→ Task instructions: The required output is the lines below from the line containing "Terms of Service (172, 623)" to the line containing "About Us (360, 2433)", inclusive, retyped exactly. No other lines belong in it.

→ Listed entries:
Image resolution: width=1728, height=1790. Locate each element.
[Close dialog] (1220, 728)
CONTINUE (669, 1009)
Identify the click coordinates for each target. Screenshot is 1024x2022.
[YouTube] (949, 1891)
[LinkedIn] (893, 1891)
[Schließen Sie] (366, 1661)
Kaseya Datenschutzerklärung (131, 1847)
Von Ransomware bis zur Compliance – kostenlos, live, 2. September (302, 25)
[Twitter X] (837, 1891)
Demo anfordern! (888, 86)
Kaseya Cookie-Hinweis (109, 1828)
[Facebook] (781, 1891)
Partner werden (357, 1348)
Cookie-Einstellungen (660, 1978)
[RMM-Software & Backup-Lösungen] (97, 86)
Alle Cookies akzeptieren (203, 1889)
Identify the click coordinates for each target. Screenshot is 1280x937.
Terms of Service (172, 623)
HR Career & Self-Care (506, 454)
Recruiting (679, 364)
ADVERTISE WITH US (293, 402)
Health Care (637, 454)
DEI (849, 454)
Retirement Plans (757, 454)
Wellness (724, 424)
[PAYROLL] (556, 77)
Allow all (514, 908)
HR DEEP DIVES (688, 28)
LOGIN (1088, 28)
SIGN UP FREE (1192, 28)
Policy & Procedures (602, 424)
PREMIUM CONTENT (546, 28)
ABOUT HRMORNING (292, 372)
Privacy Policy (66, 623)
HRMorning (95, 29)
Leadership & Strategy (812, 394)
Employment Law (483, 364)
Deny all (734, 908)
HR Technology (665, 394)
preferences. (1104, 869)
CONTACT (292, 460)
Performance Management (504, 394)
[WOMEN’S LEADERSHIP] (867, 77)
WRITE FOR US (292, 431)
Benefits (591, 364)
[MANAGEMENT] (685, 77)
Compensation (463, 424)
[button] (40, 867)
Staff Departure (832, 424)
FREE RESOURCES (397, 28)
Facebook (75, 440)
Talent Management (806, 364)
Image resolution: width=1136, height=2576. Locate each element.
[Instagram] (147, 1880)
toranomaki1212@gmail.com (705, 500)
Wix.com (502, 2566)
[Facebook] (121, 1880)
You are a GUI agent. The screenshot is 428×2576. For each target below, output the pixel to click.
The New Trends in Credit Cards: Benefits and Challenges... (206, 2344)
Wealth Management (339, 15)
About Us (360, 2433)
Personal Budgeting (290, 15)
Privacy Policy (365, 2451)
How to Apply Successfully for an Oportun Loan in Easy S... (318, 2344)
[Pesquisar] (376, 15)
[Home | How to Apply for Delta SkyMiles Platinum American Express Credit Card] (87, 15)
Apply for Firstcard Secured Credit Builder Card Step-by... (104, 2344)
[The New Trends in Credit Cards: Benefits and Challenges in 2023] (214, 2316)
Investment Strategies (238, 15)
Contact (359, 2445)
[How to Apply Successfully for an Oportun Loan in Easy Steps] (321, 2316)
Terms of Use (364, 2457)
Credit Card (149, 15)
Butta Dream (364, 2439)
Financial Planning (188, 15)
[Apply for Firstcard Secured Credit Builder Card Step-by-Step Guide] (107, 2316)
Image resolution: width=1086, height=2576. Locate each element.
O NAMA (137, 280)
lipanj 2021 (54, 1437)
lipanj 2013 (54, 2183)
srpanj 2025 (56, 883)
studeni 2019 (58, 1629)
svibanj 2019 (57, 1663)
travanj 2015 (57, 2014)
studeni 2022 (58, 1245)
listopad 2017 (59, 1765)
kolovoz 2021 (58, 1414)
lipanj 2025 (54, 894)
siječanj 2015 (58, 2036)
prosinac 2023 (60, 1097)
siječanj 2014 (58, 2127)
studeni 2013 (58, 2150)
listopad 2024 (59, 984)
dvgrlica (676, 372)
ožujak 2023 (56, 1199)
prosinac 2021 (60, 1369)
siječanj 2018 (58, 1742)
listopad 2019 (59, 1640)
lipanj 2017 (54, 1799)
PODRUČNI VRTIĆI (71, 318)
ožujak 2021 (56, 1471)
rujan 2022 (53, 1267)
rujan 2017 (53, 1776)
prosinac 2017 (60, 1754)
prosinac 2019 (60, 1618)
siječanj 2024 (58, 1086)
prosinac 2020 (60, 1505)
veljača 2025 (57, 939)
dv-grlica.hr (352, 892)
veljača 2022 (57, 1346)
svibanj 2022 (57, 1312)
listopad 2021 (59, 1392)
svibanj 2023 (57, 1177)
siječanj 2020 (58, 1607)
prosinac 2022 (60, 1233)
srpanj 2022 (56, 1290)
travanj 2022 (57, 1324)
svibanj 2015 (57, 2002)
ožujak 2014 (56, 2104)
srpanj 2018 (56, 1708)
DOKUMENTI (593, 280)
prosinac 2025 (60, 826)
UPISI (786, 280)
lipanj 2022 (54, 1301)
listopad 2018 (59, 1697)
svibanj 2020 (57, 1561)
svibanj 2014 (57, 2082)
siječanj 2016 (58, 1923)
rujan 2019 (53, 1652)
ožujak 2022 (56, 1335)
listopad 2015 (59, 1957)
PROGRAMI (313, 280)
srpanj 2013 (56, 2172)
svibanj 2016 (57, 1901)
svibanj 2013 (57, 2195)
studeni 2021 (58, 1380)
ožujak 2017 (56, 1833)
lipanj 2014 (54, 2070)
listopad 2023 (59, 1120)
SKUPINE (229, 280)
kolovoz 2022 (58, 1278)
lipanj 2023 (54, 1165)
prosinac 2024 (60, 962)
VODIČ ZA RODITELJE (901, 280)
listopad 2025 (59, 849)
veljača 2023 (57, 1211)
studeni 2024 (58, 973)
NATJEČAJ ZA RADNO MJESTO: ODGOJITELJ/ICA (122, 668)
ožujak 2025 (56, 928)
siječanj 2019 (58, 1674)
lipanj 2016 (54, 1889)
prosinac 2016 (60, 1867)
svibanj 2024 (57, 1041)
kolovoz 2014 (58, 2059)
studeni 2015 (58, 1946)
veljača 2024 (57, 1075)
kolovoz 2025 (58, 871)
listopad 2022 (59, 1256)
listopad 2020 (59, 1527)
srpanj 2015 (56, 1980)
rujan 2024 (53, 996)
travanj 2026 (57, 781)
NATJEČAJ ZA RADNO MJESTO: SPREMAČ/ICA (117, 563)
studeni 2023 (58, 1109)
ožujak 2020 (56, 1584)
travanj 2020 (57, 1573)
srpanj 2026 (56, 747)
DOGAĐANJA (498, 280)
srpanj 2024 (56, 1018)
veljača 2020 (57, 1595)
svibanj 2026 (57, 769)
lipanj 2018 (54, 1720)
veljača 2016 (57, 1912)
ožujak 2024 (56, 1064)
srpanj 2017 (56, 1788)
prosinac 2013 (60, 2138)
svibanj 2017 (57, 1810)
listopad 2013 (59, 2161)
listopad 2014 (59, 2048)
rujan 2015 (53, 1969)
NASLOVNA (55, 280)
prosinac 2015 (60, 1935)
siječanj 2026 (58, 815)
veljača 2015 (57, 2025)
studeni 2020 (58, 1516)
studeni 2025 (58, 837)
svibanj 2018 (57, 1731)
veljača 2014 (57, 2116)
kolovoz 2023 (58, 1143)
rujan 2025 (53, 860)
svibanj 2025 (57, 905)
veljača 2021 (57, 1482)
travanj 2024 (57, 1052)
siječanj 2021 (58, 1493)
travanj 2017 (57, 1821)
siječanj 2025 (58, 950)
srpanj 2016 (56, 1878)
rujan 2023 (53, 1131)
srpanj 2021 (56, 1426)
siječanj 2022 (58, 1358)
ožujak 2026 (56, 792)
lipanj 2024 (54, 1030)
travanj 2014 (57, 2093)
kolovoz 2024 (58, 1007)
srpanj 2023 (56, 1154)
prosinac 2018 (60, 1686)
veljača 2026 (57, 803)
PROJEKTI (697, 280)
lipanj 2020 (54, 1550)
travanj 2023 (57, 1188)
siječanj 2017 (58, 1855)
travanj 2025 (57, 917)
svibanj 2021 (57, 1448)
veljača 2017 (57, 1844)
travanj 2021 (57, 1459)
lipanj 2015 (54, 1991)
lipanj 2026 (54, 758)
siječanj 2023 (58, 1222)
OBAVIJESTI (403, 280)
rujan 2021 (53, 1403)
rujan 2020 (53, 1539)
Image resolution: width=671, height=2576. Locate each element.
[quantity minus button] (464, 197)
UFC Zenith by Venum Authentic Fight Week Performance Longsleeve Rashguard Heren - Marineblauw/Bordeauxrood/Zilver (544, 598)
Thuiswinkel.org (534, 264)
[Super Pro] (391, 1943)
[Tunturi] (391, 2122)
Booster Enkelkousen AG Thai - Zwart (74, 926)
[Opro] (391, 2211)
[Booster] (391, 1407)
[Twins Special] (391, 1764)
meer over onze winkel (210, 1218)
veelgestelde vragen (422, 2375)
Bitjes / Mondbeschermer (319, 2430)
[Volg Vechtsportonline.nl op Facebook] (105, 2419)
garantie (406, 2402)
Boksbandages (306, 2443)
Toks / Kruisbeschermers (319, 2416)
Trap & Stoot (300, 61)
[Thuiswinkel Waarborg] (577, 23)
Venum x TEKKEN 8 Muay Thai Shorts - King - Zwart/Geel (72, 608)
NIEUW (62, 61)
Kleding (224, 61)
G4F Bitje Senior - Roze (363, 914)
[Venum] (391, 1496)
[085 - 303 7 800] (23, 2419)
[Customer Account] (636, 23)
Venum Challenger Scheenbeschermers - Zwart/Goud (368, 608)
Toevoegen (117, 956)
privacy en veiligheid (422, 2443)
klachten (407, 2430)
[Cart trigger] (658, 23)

→ Task response:
Terms of Service (172, 623)
HR Career & Self-Care (506, 454)
Recruiting (679, 364)
ADVERTISE WITH US (293, 402)
Health Care (637, 454)
DEI (849, 454)
Retirement Plans (757, 454)
Wellness (724, 424)
[PAYROLL] (556, 77)
Allow all (514, 908)
HR DEEP DIVES (688, 28)
LOGIN (1088, 28)
SIGN UP FREE (1192, 28)
Policy & Procedures (602, 424)
PREMIUM CONTENT (546, 28)
ABOUT HRMORNING (292, 372)
Privacy Policy (66, 623)
HRMorning (95, 29)
Leadership & Strategy (812, 394)
Employment Law (483, 364)
Deny all (734, 908)
HR Technology (665, 394)
preferences. (1104, 869)
CONTACT (292, 460)
Performance Management (504, 394)
[WOMEN’S LEADERSHIP] (867, 77)
WRITE FOR US (292, 431)
Benefits (591, 364)
[MANAGEMENT] (685, 77)
Compensation (463, 424)
[button] (40, 867)
Staff Departure (832, 424)
FREE RESOURCES (397, 28)
Facebook (75, 440)
Talent Management (806, 364)
Image resolution: width=1136, height=2576. Locate each element.
[Instagram] (147, 1880)
toranomaki1212@gmail.com (705, 500)
Wix.com (502, 2566)
[Facebook] (121, 1880)
You are a GUI agent. The screenshot is 428×2576. For each target below, output the pixel to click.
The New Trends in Credit Cards: Benefits and Challenges... (206, 2344)
Wealth Management (339, 15)
About Us (360, 2433)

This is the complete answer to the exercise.